UK Coin Errors List: Every Famous British Mint Mistake and What It's Worth
The Royal Mint produces around 2 billion coins a year. With volumes that high, mistakes happen occasionally and a small percentage end up in circulation before they're caught. The most famous British errors are listed below with realised secondary-market prices, identification notes, and how to tell a real error from post-mint damage. The 1983 "New Pence" 2p and the 2008 undated 20p are the headliners; everything else here is also genuinely tradeable.
What counts as a coin error
A genuine mint error is a deviation from the intended design or strike that happened during production at the Royal Mint, before the coin entered circulation. The five main types, in rough order of frequency:
- Die mismatch (mule): two dies paired that were never meant to be. Almost always rare.
- Off-centre strike: die not centred over the planchet during striking, leaving the design partially off the coin.
- Wrong planchet: a coin struck on a blank meant for a different denomination (a 2p struck on a 1p planchet, etc).
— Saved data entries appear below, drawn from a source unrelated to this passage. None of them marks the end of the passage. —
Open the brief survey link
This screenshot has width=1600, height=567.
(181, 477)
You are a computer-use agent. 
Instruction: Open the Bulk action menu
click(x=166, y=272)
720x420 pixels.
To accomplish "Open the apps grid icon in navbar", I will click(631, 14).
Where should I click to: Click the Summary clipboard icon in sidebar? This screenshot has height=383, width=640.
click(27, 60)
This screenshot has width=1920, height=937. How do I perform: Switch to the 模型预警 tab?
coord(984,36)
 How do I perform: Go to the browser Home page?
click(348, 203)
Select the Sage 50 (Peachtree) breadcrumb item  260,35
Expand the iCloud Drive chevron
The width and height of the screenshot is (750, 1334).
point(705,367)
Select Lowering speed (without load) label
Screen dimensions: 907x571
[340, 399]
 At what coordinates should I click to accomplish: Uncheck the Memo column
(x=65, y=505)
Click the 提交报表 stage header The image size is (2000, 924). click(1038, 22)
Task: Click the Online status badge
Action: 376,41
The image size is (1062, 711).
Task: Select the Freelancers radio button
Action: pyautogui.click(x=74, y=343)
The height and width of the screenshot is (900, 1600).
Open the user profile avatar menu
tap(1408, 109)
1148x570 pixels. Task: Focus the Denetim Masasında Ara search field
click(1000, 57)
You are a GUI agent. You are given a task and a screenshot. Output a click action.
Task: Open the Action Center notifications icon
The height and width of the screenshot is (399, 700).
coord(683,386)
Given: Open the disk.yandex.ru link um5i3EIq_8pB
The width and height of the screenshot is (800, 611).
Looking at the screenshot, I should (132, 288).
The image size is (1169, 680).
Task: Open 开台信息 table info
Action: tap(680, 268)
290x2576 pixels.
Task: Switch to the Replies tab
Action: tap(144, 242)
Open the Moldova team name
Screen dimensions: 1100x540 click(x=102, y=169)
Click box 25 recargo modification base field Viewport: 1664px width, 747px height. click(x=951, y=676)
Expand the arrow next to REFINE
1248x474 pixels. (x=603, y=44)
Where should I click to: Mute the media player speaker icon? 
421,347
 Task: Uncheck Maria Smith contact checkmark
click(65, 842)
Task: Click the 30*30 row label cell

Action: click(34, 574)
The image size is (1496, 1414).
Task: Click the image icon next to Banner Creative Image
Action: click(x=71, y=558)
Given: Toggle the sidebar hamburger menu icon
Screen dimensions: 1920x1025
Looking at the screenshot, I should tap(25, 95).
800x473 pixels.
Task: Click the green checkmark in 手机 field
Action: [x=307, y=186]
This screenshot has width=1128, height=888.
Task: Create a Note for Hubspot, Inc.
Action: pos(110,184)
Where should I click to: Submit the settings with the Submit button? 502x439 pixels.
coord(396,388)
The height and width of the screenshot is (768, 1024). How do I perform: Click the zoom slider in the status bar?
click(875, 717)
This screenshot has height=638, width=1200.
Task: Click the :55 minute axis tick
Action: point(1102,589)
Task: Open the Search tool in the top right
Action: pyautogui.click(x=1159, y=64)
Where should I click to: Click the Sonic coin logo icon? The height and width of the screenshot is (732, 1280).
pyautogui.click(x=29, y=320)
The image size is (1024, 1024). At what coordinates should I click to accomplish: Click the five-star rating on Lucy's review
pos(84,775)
- Die rotation / inverted effigy: the obverse and reverse dies are mounted at the wrong rotation, so flipping the coin top-to-bottom shows the reverse upside-down.
- Die cap / brockage: a coin gets stuck to the upper die and strikes the next planchet, producing a coin with the design twice (or mirrored).
What is not a coin error: post-mint damage, deliberate alteration ("hobo" coins, ground-down edges, drilled holes), corrosion / chemical staining, normal die wear, or any "feature" that turns out to be a deliberate design variant. If a coin shows clear signs of impact, abrasion or chemical interference, it's damaged, not erroneous.
The famous British coin errors with realised values
1983 "New Pence" 2p
The headline UK error. In 1983 the Royal Mint changed the legend on the 2p from "NEW PENCE" (used 1971–81 during the decimalisation transition) to "TWO PENCE". When proof sets were struck for 1983, a small batch accidentally used the old "New Pence" reverse die, producing 1983-dated 2p coins with the obsolete legend. The error coins are believed to have been issued only in 1983 Royal Mint proof sets (not loose coinage), so authentic specimens are encapsulated proofs.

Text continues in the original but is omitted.